Invent, Reinvent, Thrive: The Keys to Success for Any Start-Up, Entrepreneur, or Family Business
Format: PDF / Kindle (mobi) / ePub
In today's uncertain world of business, one rule stands above the rest: If you want to survive--let alone thrive--you must embrace change. Everything else comes after.
In Invent Reinvent Thrive Kellogg School of Management Professor Lloyd Shefsky provides the inspiration and insight any entrepreneur or family business needs for long-term success--and he backs it all up with proven models of what works and what doesn't.
Shefsky reveals the common thread of all business success stories: reinvention. He explains not just how to reinvent concepts and ideas from the start, but ways to continuously innovate and reinvent your business to meet today's constantly changing marketplace conditions. In addition to his own expert insight, Shefsky provides firsthand advice through case studies derived from dozens of original interviews with entrepreneurs and family business giants, consisting of the leaders of some of today's most successful companies, including:
- Howard Schultz (founder, Chairman, and CEO of Starbucks)
- Jim Sinegal (founder of Costco)
- Chuck Schwab (founder of Charles Schwab & Co.)
- Tom Stemberg (founder of Staples)
The author also gives special attention to family businesses (which account for over half the U.S. GDP) and how to address vexing family disparities, enabling family businesses to last more than two generations.

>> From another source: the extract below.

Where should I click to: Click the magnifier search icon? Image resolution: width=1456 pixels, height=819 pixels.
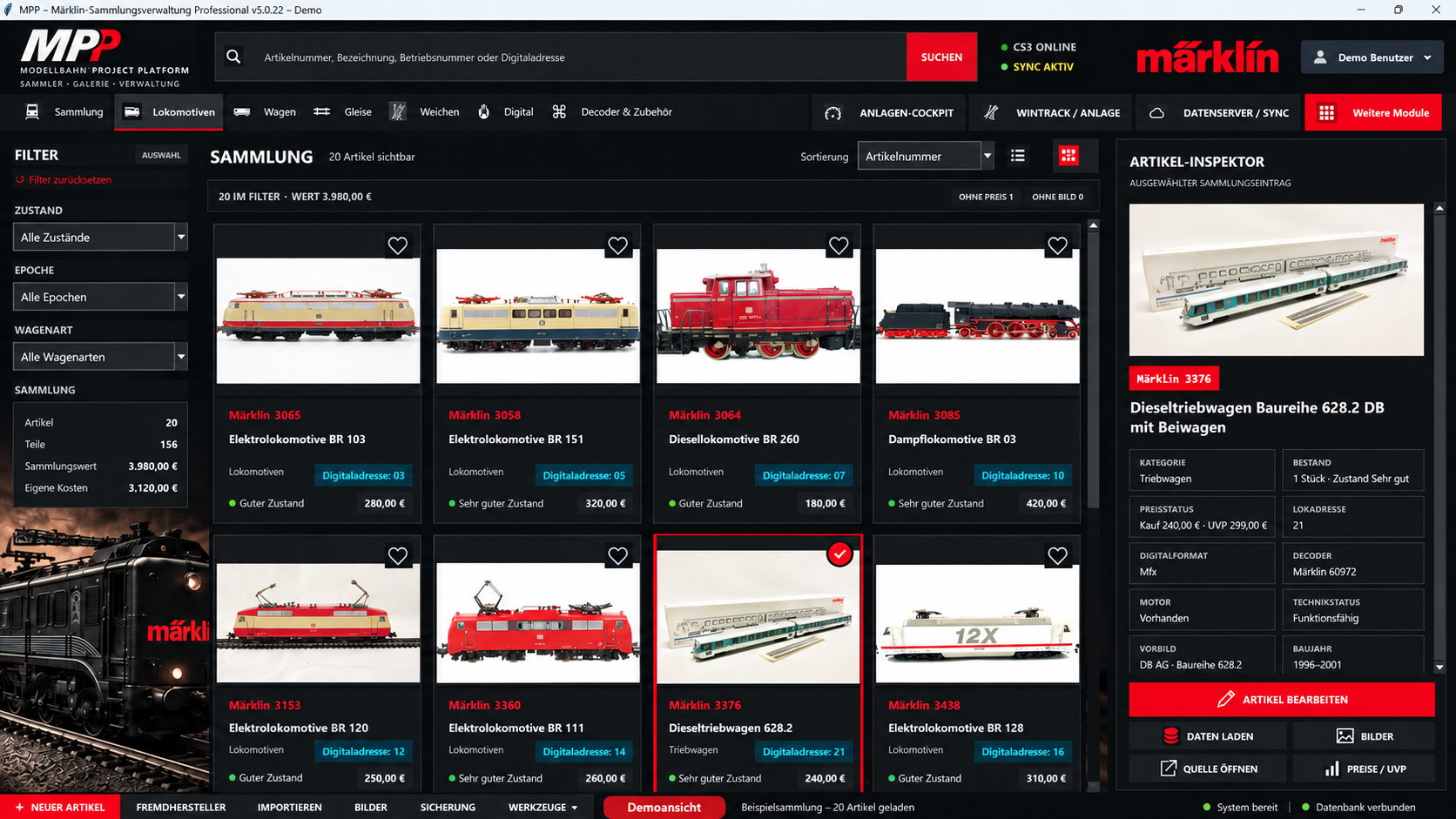(x=233, y=57)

Invent Reinvent Thrive offers all the answers you need to get your business where you want it to be. You'll learn exactly where new and multi-generational business owners fall short and miss incredible opportunities, why they fail to take the plunge or innovate--and how you can rework, revitalize, and reinvent your business not just to avoid the most common perils but to lead your business to the apex of your industry.
"Entrepreneurship is not a cataclysmic event," Shefsky writes. "It is a constant process." Follow his advice through every step of the process and you will successfully invent, reinvent--and thrive.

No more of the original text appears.